If all goes well, they hope to see their cooling system — which can cool any sufficiently insulated space — used worldwide to help farmers preserve more of their harvest and even find markets they never dreamed of for fruits and vegetables.
First, however, they had to answer the question — can you generate enough electricity from solar power to run an air conditioner?
“Yep, we can,” Barthelmess said, describing the company’s early effort at cooling a 20-foot-long metal cargo container with power from a couple of dozen solar panels. “And it was extremely cold air.”
But Barthelmess said after some study, SolarX Works learned there wasn’t much of a market for solar-cooled cargo containers. So instead, the company focused on making its cooling technology more energy efficient, licensing some NASA technology along the way to get them going.
Typical air conditioning and cooling works by using a gas to absorb heat by compressing that gas until it’s a liquid and then allowing it to expand back into a gas. A liquid that evaporates — becomes a gas — gets cooler as it does. A process repeated over and over and over.
It takes a lot of electricity to run compressors and pumps and fans in typical cooling systems, something Barthelmess and Brown have overcome in several different and very creative ways.
“The big thing about most cooling is that it’s on or it’s off,” Brown said. “If you think of your AC at home or refrigerator, they turn on until it hits a cold point and then shuts off. Our unit never does that.”
Instead, Brown said their custom built cooler manages its power use constantly, and a variable expansion valve — the valve that allows the compressed liquid to turn back into a gas — can adjust itself depending one how much power is being generated by the sun.
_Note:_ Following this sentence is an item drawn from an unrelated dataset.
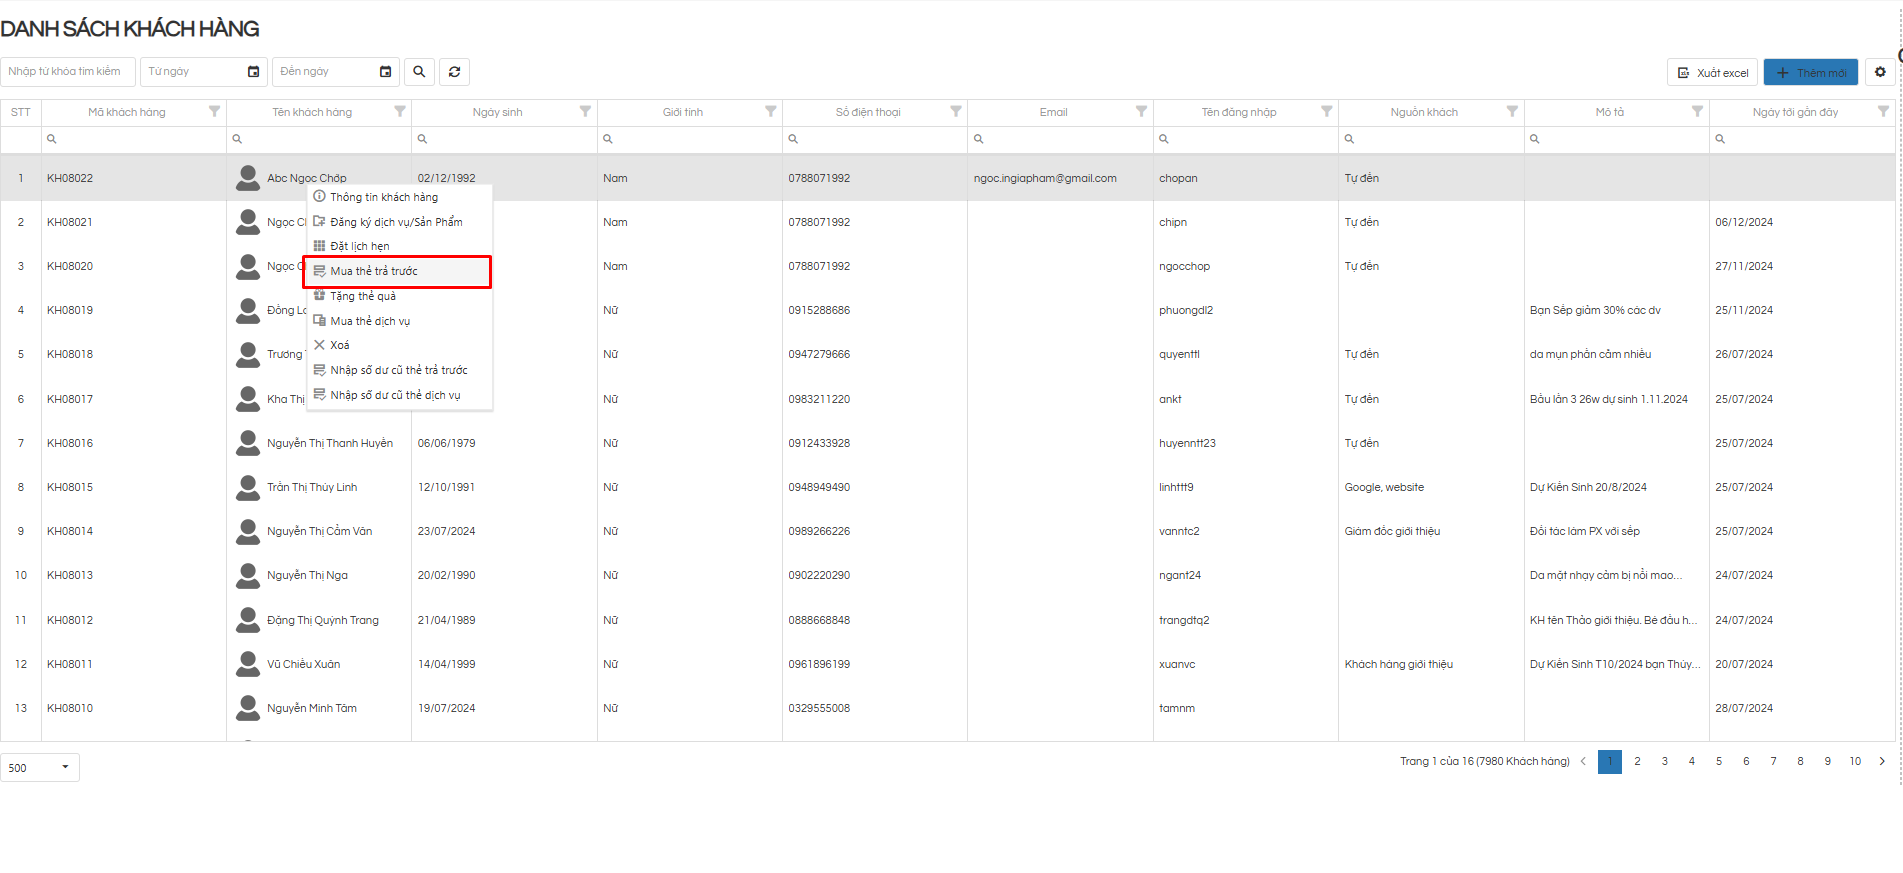Click filter icon on Email column
The height and width of the screenshot is (873, 1903).
[1141, 112]
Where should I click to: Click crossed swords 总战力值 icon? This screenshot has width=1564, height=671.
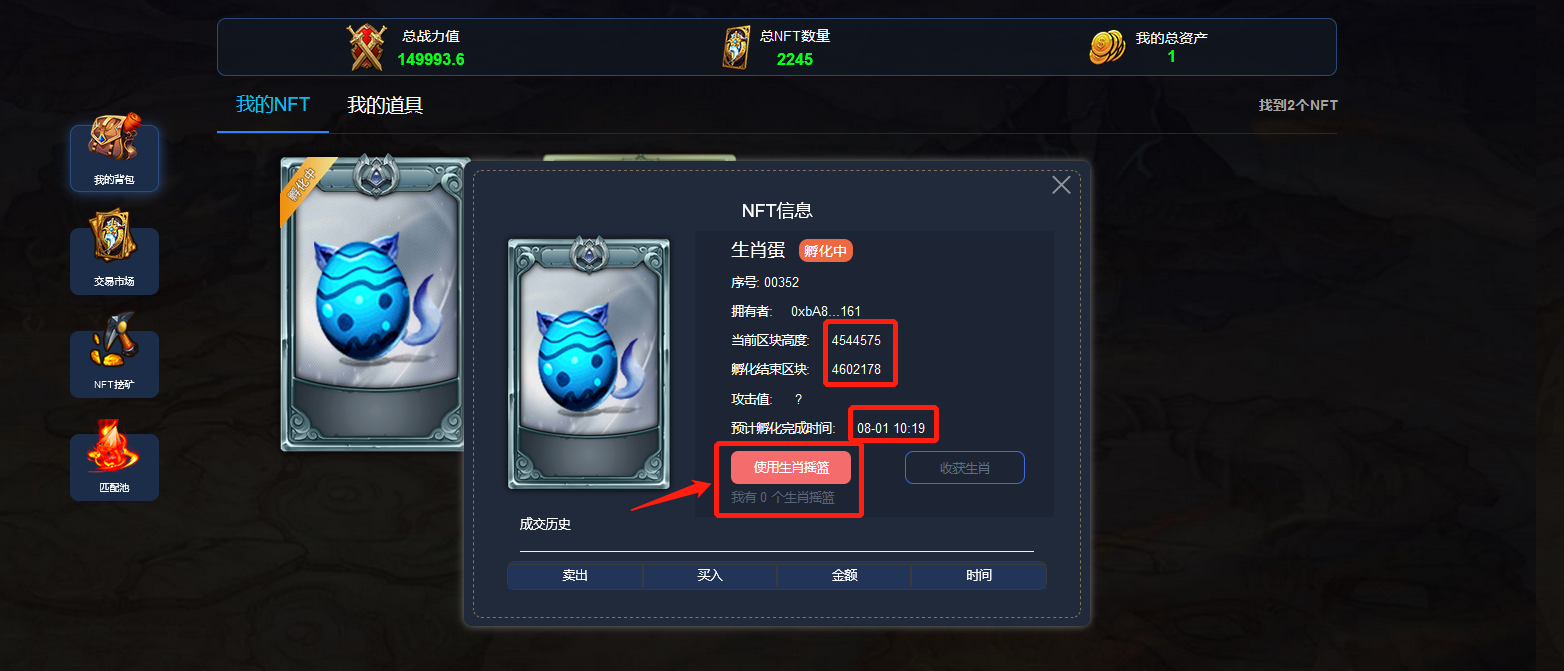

“We can make it as cold as possible depending on the light that we’re getting,” Brown said. “It’s a novel approach; no one else is doing it.”
It’s one of several patents SolarX Works holds, both Brown and Barthelmess said.
It has allowed them to get down from a couple of dozen solar panels to six, which on a Thursday afternoon sat under the bright, hot Columbia Basin sun and provided the power to cool the inside of a small cargo trailer to around 38 degrees.
In addition, Brown said their air conditioning unit has a 60-pound lithium-ion battery that can power the system at 50 percent for up to eight hours. Their evaporator can also be detached and used up to 60 feet away from the condenser unit, a feature that allows the system to cool any space.
“We’re kind of space agnostic so long as it’s well insulated,” Brown said.
While they see uses in the U.S. to help get highly perishable crops like strawberries and cherries to market, Brown and Barthelmess are really excited about the uses their system might have internationally, helping farmers and greengrocers in places with little or no electricity develop markets for their goods.
“When we attended an event in Washington, D.C., and we had a conversation with some folks who supported the global cold chain in Nigeria, India and other parts of sub-Saharan Africa, it was astounding,” Barthelmess said.
The company has even been approached by Egypt’s Agriculture Ministry to possibly use the company’s cooling system to help create farmers markets up and down the country, Barthelmess said.
And even as they are looking for investors and organizations to help test their current prototype, Barthelmess and Brown are looking into other uses for their solar-powered technology, such as more efficient irrigation water pumps, powering forward bases for fire crews battling brush fires, and the creation of disinfectants like hydrogen peroxide and ozone in disaster areas that have no power.
“We have a long list of things we want to go after, and we’re starting here to get the funding going,” Barthelmess said. “This is the low-hanging fruit right now.”
Barthelmess described SolarX Works as “an applied solar technology company,” and hopes to be the first of what could be a “solar cluster” of companies doing both research and development as well as production of solar power technology.
“What we mean by the term is that we leverage solar as an energy source for niche applications,” Barthelmess said. “We’re focused on real-world challenges that can be solved with solar or other renewable energy sources.”
“Applied solar is our game,” he added.